How do you identify the needs of a person using the service (such as their physical, psychological and social needs)?

Everyone is assessed as an individual when they self-refer to our team and this would include clinical assessment of cognitive, physical, social, spiritual, literacy, mobility and psychological needs. We use the full IAPT MDS plus any additional measures we feel will help to reflect a person’s situation prior to discussing therapy options with them,

 

How do you meet the needs of people using the service and how could you improve on this?

All of our therapy services are based on NICE guidelines for anxiety and depression and all of our therapists are either trained or training in IAPT approved courses. Our recovery rates are consistently above the 50% national recovery rate target. We work closely with neighbouring teams to ensure transitions go as smoothly as possible, and we have a Liaison Nurse whose main role is to assist people in transition between services to offer consistency during that uncertain period. Our seniors meet regularly with seniors from other teams to discuss cases and joint work where appropriate.

 

What support do you offer families and carers? (where family/carers are not the service users)

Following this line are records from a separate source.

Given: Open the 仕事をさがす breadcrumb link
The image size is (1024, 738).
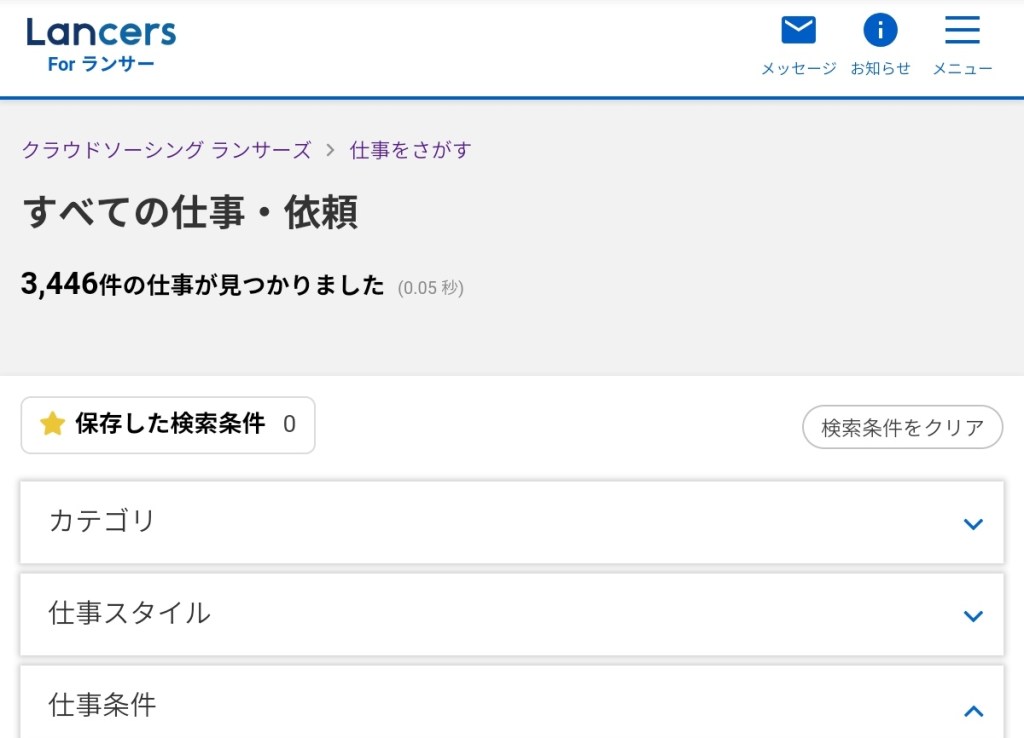Looking at the screenshot, I should click(x=410, y=150).
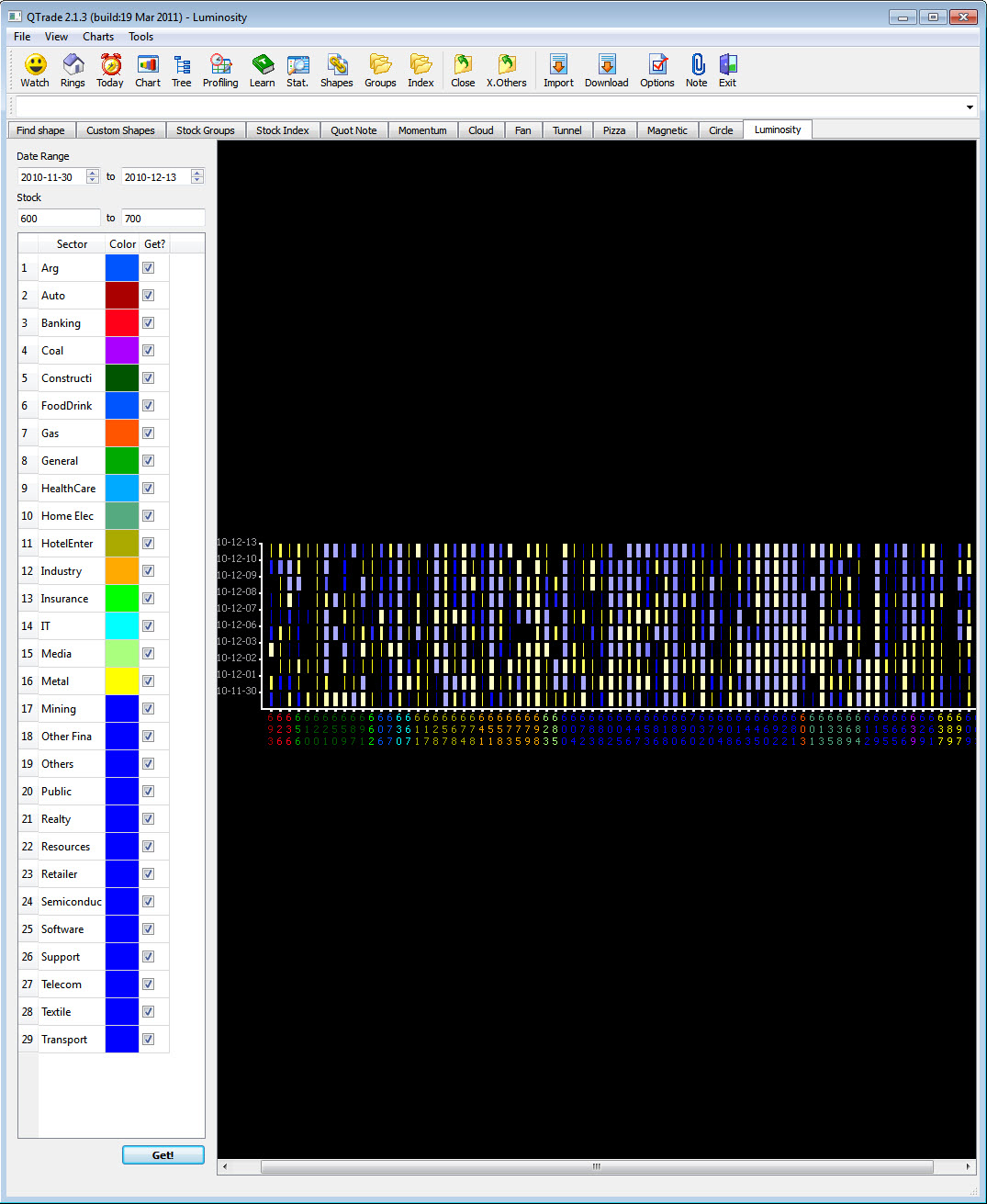
Task: Uncheck the Banking sector checkbox
Action: coord(148,322)
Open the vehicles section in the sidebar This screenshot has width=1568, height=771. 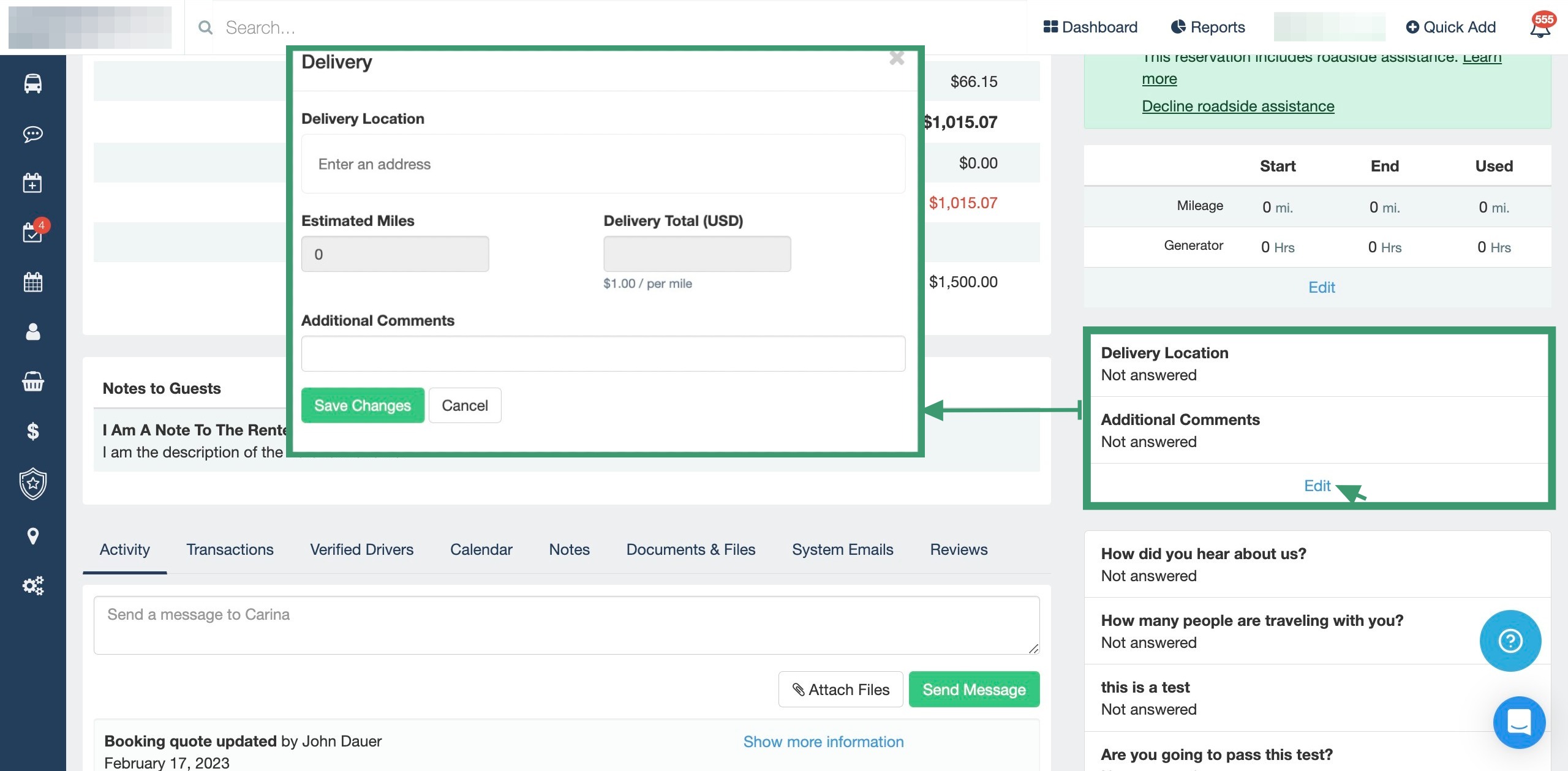pyautogui.click(x=32, y=84)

We can also offer services to carers and families and will ensure a different therapist is involved so as not to compromise anybody’s confidentiality. We often joint work in therapy with family members where this is appropriate and consent has been gained so that they know what is happening and can support their loved one between therapy sessions.

 

Have you implemented any of the mental health care pathways developed by the NCCMH (on behalf of NHS England)? If so, what were the benefits and challenges?

We have implemented the IAPT-LTC 2018/19

 

 Is there anything else you want to share about what makes you an example of positive practice?

We are so proud of our team and the atmosphere in the office is an example of the passion and commitment of all the staff to each other and to the local population in the work we do. It is an absolute pleasure to work here. The final word should go to one of our service users who has agreed for us to quote them ‘using this service changed my life in so many ways and I have loved coming into the Wellbeing Centre, it is such a great environment for support and helping you to move forwards with your life.’

 

Commissioner and providers

Commissioned by:  South East Staffordshire and Seisdon Peninsula CCG

Provided by: Midlands Partnership Foundation Trust in partnership with MHM (Mental Health Matters)

 

 

Size of population and localities covered:

Tamworth, Lichfield and Burntwood have a population of around 140,000. We see approximately 2500-2800 service users per annum.